Exercise directions: Instruction for the data below: set down exactly the lines from the line with "[Accommodation Med] (234, 20)" to the line with "Outils diamantés (96, 2533)", inclusive, and no others.

━━━

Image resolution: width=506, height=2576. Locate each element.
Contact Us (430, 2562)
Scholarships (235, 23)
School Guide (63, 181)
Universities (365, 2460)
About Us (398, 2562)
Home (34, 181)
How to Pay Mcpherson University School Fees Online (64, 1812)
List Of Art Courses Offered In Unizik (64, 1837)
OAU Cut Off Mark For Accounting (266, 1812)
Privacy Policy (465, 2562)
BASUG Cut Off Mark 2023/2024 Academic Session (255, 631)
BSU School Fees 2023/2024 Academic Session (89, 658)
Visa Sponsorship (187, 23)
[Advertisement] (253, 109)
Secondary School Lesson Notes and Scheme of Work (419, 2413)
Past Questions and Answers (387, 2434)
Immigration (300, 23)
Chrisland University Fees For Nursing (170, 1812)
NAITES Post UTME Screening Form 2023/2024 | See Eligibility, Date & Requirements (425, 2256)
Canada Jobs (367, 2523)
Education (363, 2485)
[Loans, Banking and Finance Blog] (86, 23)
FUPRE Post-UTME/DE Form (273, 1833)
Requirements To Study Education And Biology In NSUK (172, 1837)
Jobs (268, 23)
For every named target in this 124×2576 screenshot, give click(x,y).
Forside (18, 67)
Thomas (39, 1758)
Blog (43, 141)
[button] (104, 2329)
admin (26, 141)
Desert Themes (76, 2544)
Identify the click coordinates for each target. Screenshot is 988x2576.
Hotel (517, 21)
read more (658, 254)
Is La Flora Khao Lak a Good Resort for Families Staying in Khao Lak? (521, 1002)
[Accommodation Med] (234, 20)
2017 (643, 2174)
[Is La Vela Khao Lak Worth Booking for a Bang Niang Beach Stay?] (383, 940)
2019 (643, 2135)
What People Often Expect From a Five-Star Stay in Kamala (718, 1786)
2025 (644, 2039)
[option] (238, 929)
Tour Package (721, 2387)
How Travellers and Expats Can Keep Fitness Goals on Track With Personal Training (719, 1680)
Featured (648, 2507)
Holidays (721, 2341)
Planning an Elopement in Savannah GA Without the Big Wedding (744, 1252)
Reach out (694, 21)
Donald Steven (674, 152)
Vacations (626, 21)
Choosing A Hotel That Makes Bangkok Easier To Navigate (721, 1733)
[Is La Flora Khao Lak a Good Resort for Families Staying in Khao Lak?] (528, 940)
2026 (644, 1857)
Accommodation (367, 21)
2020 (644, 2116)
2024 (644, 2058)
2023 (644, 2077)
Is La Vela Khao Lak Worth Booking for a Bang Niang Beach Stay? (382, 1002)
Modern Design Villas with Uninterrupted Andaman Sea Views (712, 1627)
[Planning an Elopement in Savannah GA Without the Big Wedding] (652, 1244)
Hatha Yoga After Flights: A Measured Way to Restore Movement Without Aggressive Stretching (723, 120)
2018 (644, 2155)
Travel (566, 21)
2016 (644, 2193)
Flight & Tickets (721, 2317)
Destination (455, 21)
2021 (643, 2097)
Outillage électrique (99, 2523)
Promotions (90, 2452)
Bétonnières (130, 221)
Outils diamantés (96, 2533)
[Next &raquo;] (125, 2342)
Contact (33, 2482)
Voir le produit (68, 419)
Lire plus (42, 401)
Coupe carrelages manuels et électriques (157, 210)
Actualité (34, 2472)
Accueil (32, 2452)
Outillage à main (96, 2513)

━━━

Result below:
[Accommodation Med] (234, 20)
2017 (643, 2174)
[Is La Vela Khao Lak Worth Booking for a Bang Niang Beach Stay?] (383, 940)
2019 (643, 2135)
What People Often Expect From a Five-Star Stay in Kamala (718, 1786)
2025 (644, 2039)
[option] (238, 929)
Tour Package (721, 2387)
How Travellers and Expats Can Keep Fitness Goals on Track With Personal Training (719, 1680)
Featured (648, 2507)
Holidays (721, 2341)
Planning an Elopement in Savannah GA Without the Big Wedding (744, 1252)
Reach out (694, 21)
Donald Steven (674, 152)
Vacations (626, 21)
Choosing A Hotel That Makes Bangkok Easier To Navigate (721, 1733)
[Is La Flora Khao Lak a Good Resort for Families Staying in Khao Lak?] (528, 940)
2026 (644, 1857)
Accommodation (367, 21)
2020 (644, 2116)
2024 (644, 2058)
2023 (644, 2077)
Is La Vela Khao Lak Worth Booking for a Bang Niang Beach Stay? (382, 1002)
Modern Design Villas with Uninterrupted Andaman Sea Views (712, 1627)
[Planning an Elopement in Savannah GA Without the Big Wedding] (652, 1244)
Hatha Yoga After Flights: A Measured Way to Restore Movement Without Aggressive Stretching (723, 120)
2018 (644, 2155)
Travel (566, 21)
2016 (644, 2193)
Flight & Tickets (721, 2317)
Destination (455, 21)
2021 (643, 2097)
Outillage électrique (99, 2523)
Promotions (90, 2452)
Bétonnières (130, 221)
Outils diamantés (96, 2533)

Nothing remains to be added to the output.